Field Company Lightweight Iron Skillet

I've been using cast iron skillets since I was a kid using my mom's cookware, and I'm a big fan. Properly seasoned and cared for, a cast iron skillet will be just as nonstick as your modern nonstick cookware, and it can last for generations.

Aside from extreme thermal shock, I can't imagine how you could seriously damage a cast iron pan. Even if you left it out in the snow all winter and it started to rust, you could sand off the rust and re-season the pan and it would be just fine.

Speaking of thermal shock, I'm not talking about the kind of shock that can break a glass casserole. More like heating it red hot, then pouring liquid nitrogen into it. And I'm not sure that would actually damage it. Not that I want to try. I like my cast iron.

So anyway, the folks at Field Company offered to send me one of their lighter weight cast iron skillets.

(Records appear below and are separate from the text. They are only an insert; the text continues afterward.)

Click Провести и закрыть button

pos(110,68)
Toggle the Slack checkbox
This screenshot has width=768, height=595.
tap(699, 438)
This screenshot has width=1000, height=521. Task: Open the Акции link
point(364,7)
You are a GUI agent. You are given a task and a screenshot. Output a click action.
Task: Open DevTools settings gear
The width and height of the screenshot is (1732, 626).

Let me be clear here. There's no voodoo involved. It's still real cast iron, just like your foremothers used. The metal is the same. But the skillet is just a little thinner, so it's lighter. It's also smoother, so you don't have a bumpy surface. I'm guessing that rather than just casting it and doing some rough finishing, these are machined to get that smooth surface and thinner metal. But, I'm just guessing. It could be voodoo.

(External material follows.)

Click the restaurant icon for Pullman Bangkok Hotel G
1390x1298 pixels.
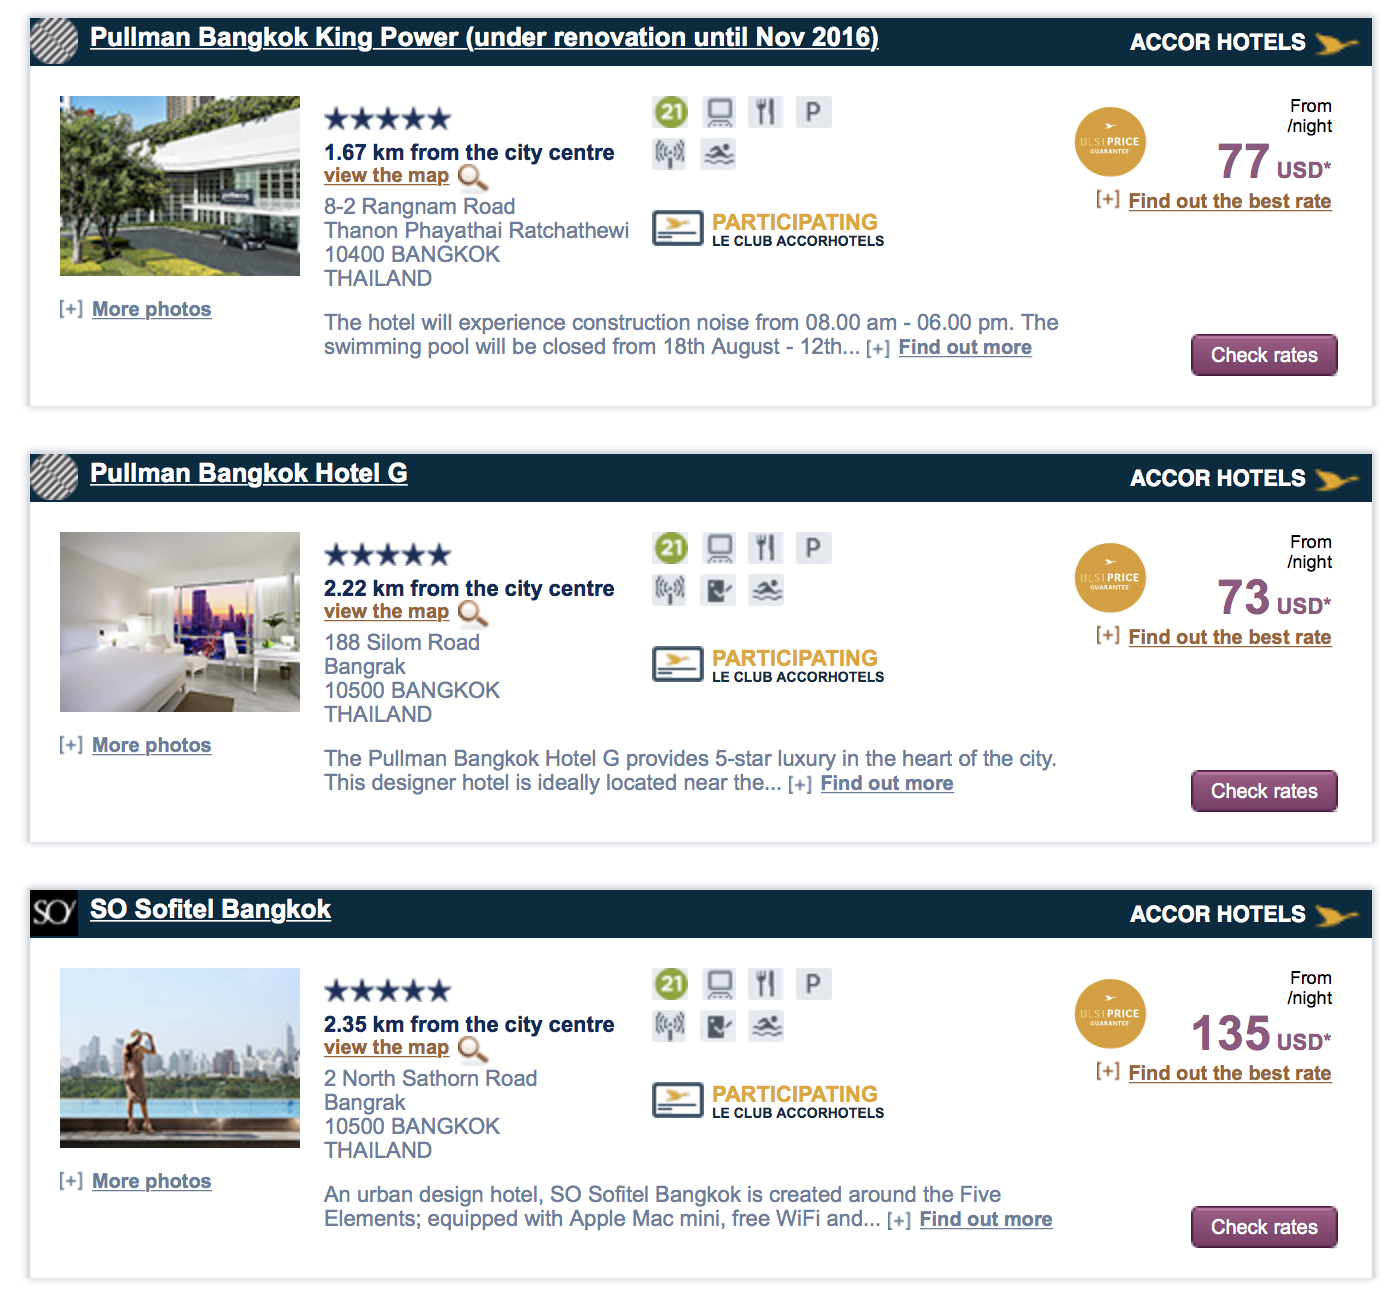766,547
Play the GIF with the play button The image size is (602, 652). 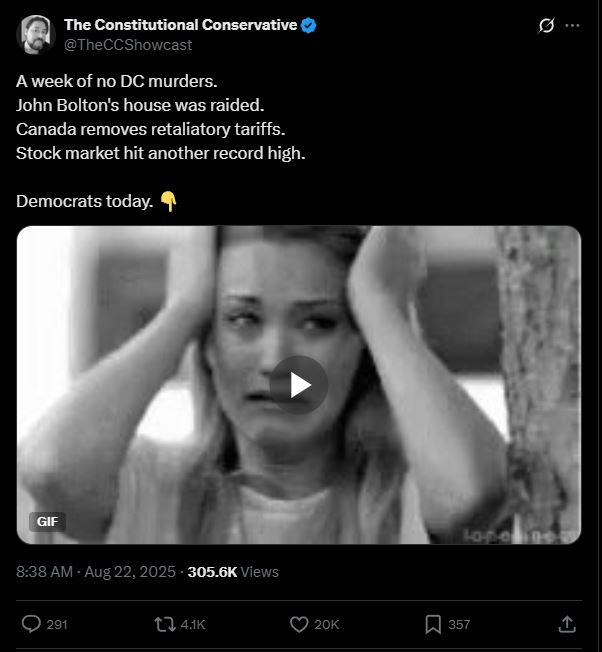299,385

Now, when I'm saying that this skillet is lighter, it's lighter than a standard cast iron skillet of the same size. It's not as light as aluminum. Because that would be actual voodoo.

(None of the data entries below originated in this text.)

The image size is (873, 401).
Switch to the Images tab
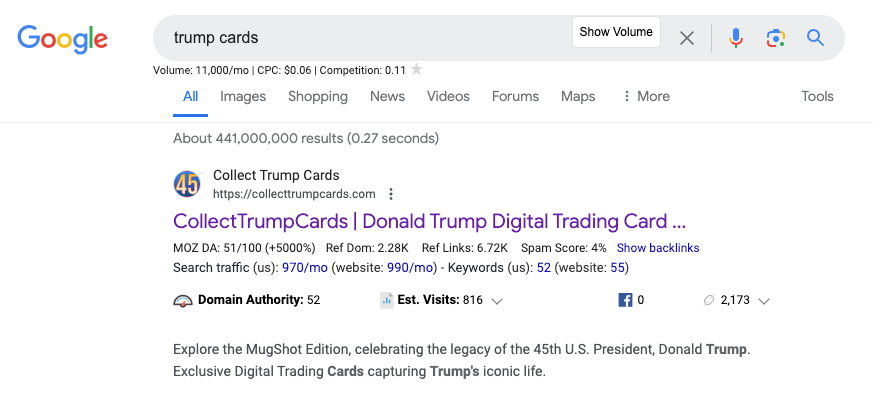243,96
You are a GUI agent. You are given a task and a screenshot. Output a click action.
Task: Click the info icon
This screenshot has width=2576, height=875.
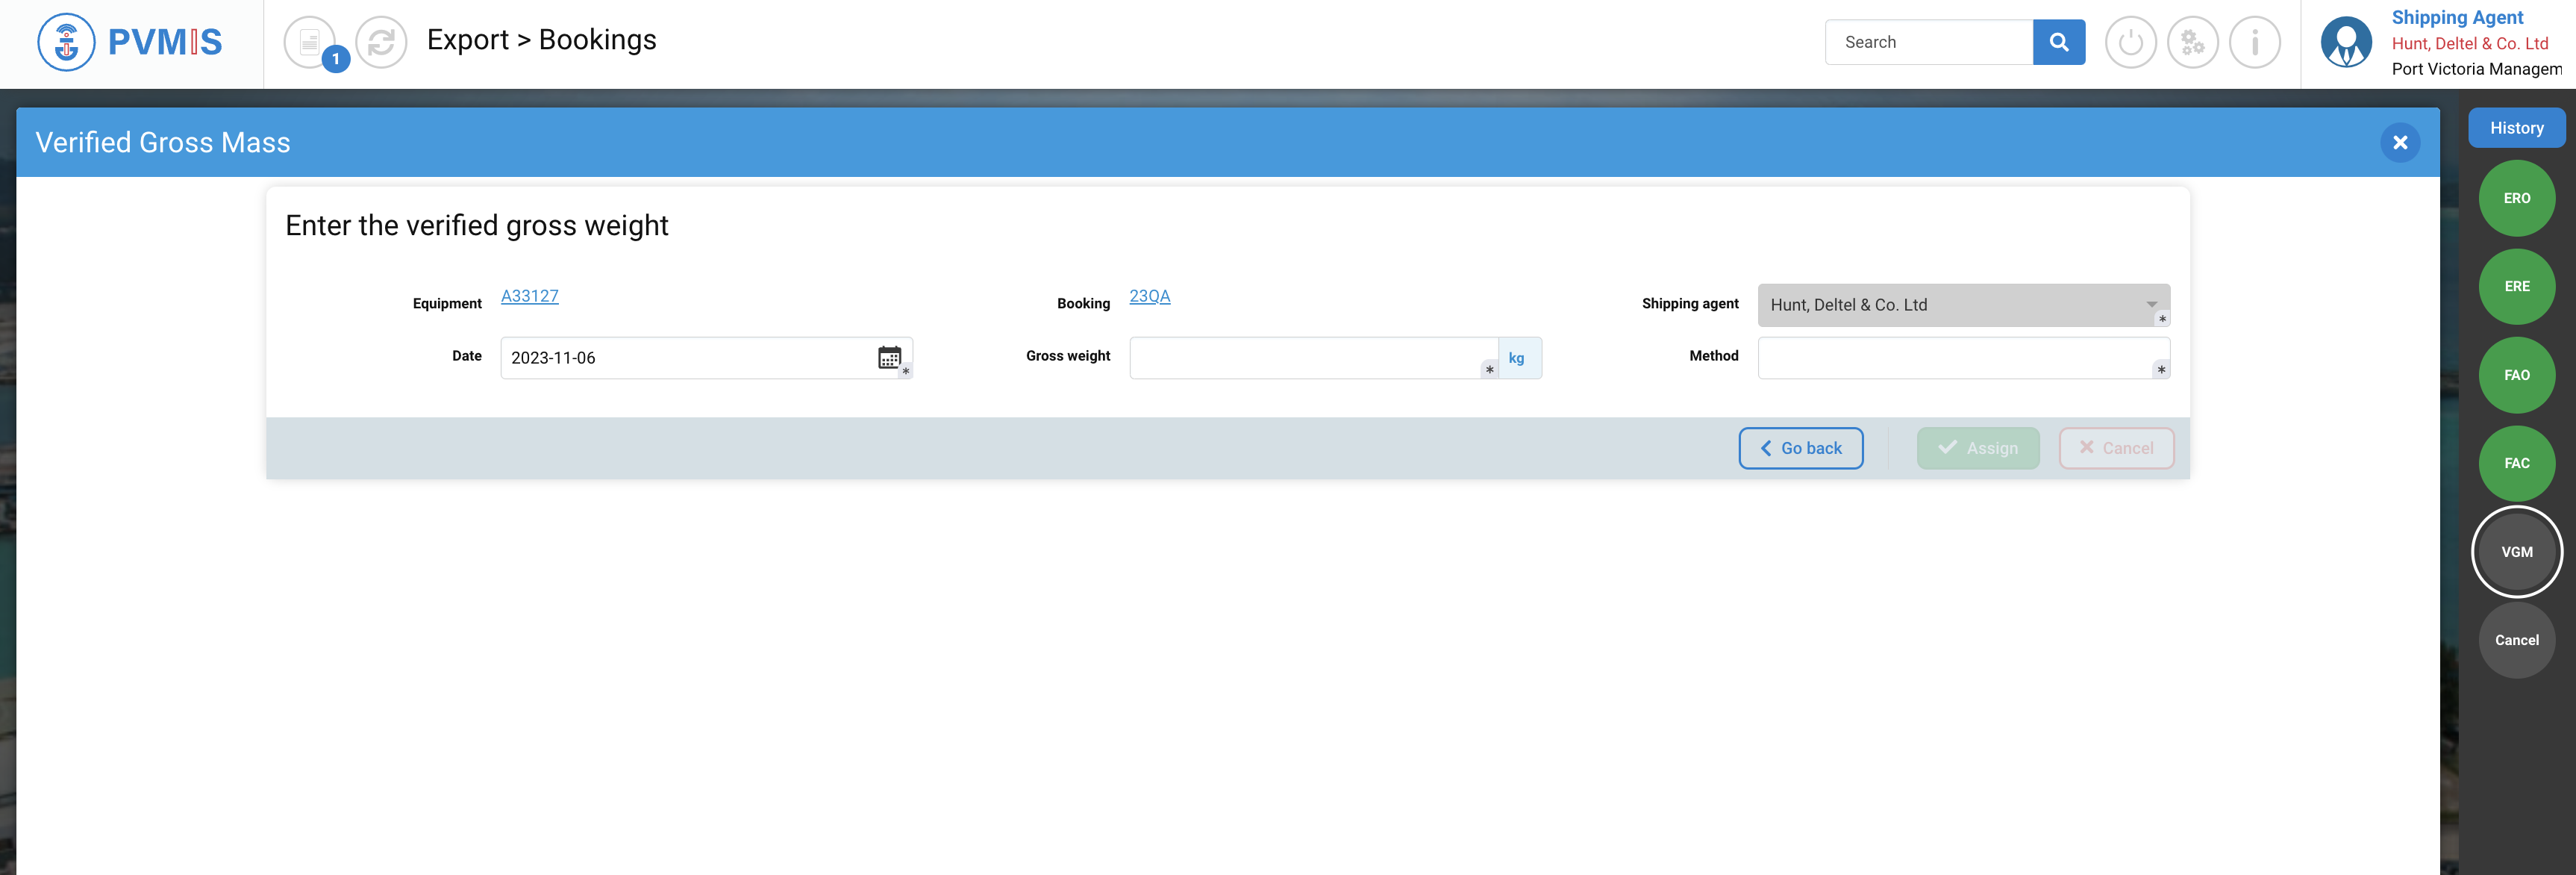coord(2254,42)
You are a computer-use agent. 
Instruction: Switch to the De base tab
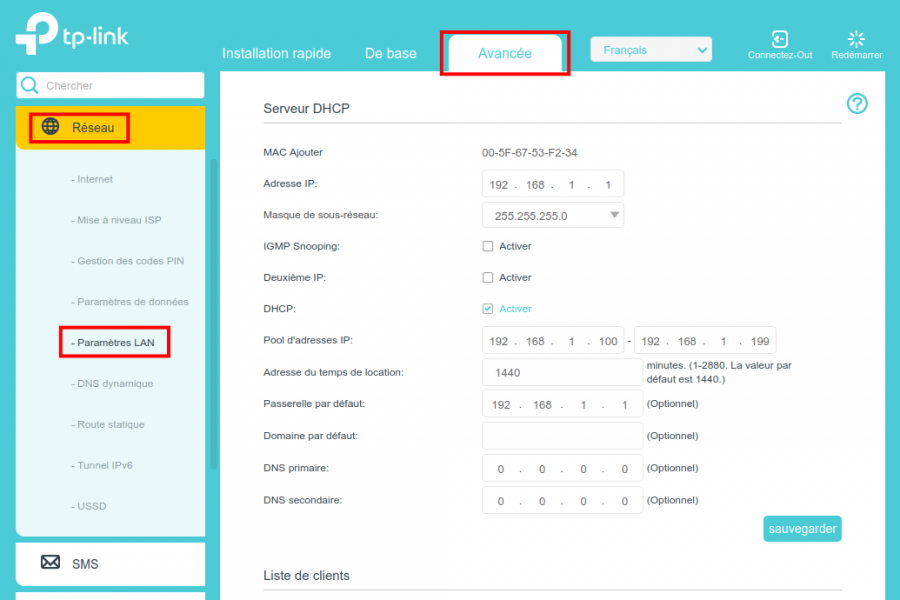point(390,54)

I went through my usual seasoning process, using the skillet in between. Mostly searing steaks, because that's something that cast iron is excellent at.

As far as performance, there's a slight difference between this pan and my other cast iron pans. Cast iron is desirable for its ability to retain heat, and this did that very well. When I was first heating it, it heated a little unevenly, getting hotter faster right above the flame. However, once it was hot, it all evened out. Since I always preheat cast iron pans, I can't even say this was a drawback. Just something that I noticed. You know, with an infrared thermometer in my hands. Otherwise, I'm not even sure I would have noticed.

Overall, this is a nice pan and I can definitely feel the difference in weight, so I'll be keeping it handy for cooking. And baking. And roasting. And in the grill. And pretty much every way I use cast iron pans.

Like many of the things I review here, I got this pan at no cost to me.